The fall in new home sales mirrors the “deeply pessimistic” mood of the country’s consumers and underpins the rush to refinance and low priority of buying a new home.
The latest Westpac Melbourne Institute Index of Consumer Sentiment report, released Tuesday (13 September), shows consumer confidence remains near historic lows, while record numbers of people are now working multiple jobs. The Australian Bureau of Statistics on Wednesday revealed 900,000 were making ends meet by going from job to job, a 4.3 per cent increase on the previous quarter.
HIA Economist Tom Devitt said sales of new homes over the past two months are reflective of a slowing in the market as the impact of the rise in the cash rate and inflation hit households.
“This rise in borrowing costs compounds the impact of the rise in the cost of construction.
“The full impact of recent and future rate increases will continue to flow through as an adverse impact on the sale of new homes in coming months.
“The concern remains that that the adverse impact of rising rates on the wider economy will be obscured by this volume of ongoing work and that the RBA goes too far, too soon,” Mr Devitt said.
Westpac chief economist Bill Evans argued that consumers were glum but not at recession levels of misery.
He said home buyer confidence is only likely to see sustained gains once consumers sense that inflation is easing and the cycle of interest rate increases is over. He pointed out that the “time to buy a dwelling” index fell by 2.3 per cent in August, which brings it 41 per cent lower than its peak in November 2020.
“Although this index is likely to have bottomed out, signs of a sustained improvement are unlikely while overall confidence in the housing market continues to deteriorate,” Mr Evans said.
“History suggests confidence may be reaching something of a natural floor — a deeply pessimistic level but stopping short of the despair that can take hold when a deep recession causes widespread upheaval in labour markets,” he said.
Turning to refinancing
The latest ABS lending indicator figures show $17.93 billion worth of loans were refinanced in July, just below the June record all-time high.
Of the nearly 8 million Australian mortgage holders, an estimated 2.48 million had refinanced their home loan in the past year or intended to in the next two years, according to research by property exchange network PEXA.
The research released Wednesday showed that home owners refinanced their home loan on average 5.6 years after purchasing the property.
Highlighting the value of negotiating, more than half (55 per cent) of those who had refinanced in the past year stayed with the same lender but with an improved interest rate. Those who had refinanced in the past 12 months were also highly likely to refinance again, with 81 per cent stating they were intending to do so within the next two years.

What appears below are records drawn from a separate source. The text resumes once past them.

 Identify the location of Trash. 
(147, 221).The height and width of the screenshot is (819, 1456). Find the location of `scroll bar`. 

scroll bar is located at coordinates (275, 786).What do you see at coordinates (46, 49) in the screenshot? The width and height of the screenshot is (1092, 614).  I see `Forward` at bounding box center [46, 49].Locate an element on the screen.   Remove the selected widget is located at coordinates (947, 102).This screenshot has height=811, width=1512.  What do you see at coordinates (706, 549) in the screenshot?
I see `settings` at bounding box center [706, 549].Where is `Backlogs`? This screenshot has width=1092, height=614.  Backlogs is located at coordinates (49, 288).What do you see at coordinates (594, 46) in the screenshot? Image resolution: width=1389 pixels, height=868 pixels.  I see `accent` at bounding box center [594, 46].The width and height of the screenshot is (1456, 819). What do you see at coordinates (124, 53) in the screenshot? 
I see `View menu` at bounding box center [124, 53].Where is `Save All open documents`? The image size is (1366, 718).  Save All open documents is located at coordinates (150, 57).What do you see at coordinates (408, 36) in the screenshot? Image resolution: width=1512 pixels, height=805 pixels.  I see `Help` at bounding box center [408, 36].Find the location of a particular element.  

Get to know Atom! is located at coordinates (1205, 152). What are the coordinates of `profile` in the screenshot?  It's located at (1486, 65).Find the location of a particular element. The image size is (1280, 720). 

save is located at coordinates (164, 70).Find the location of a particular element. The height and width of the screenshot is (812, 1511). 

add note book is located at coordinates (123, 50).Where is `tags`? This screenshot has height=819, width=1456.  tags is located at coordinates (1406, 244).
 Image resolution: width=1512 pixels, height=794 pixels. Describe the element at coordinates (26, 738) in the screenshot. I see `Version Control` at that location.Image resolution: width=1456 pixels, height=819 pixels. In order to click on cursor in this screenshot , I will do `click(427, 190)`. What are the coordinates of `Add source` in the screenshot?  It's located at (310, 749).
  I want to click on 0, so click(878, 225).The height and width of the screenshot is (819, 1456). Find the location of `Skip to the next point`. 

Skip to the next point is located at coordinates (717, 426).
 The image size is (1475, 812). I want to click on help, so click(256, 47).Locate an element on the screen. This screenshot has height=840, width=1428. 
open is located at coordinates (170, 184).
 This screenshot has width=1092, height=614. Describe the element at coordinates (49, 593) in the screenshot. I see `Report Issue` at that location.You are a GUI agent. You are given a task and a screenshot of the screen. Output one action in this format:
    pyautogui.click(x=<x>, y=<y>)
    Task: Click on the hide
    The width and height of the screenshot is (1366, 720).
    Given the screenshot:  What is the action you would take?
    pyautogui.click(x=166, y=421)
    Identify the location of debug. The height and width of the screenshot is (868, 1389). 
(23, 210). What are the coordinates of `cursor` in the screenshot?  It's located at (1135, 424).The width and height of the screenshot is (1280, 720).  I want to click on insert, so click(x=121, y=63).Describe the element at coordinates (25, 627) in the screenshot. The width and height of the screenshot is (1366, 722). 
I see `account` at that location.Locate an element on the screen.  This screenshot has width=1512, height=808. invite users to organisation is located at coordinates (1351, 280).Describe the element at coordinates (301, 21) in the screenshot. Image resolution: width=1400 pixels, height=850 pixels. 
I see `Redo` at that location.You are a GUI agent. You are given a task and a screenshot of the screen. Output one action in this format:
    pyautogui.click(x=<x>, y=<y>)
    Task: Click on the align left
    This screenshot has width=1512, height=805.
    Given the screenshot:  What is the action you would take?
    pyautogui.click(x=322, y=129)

Home owners who refinanced saved on average $1,524 per year. Refinancers who switched lenders achieved on average an annual saving of $1,908, and it took 4.2 weeks to finalise the refinance. Refinancers who remained with their existing lender achieved an annual average saving of $384, completing the refinance faster, in just three weeks.
Motivations to Refinance
The banks are responding to this turbulent market by offering record numbers of home loan cashback deals, mostly targeted at refinancers.
Analysis from RateCity.com.au found that 34 lenders offer cashback deals, up from 12 in February 2020.
Deals range from $888 up to $5,000 for average mortgages. Citi also offers $6,000 via a broker for loans of $1 million or more, while Reduce Home Loans offers $10,000 cashback on loans of $2 million or more.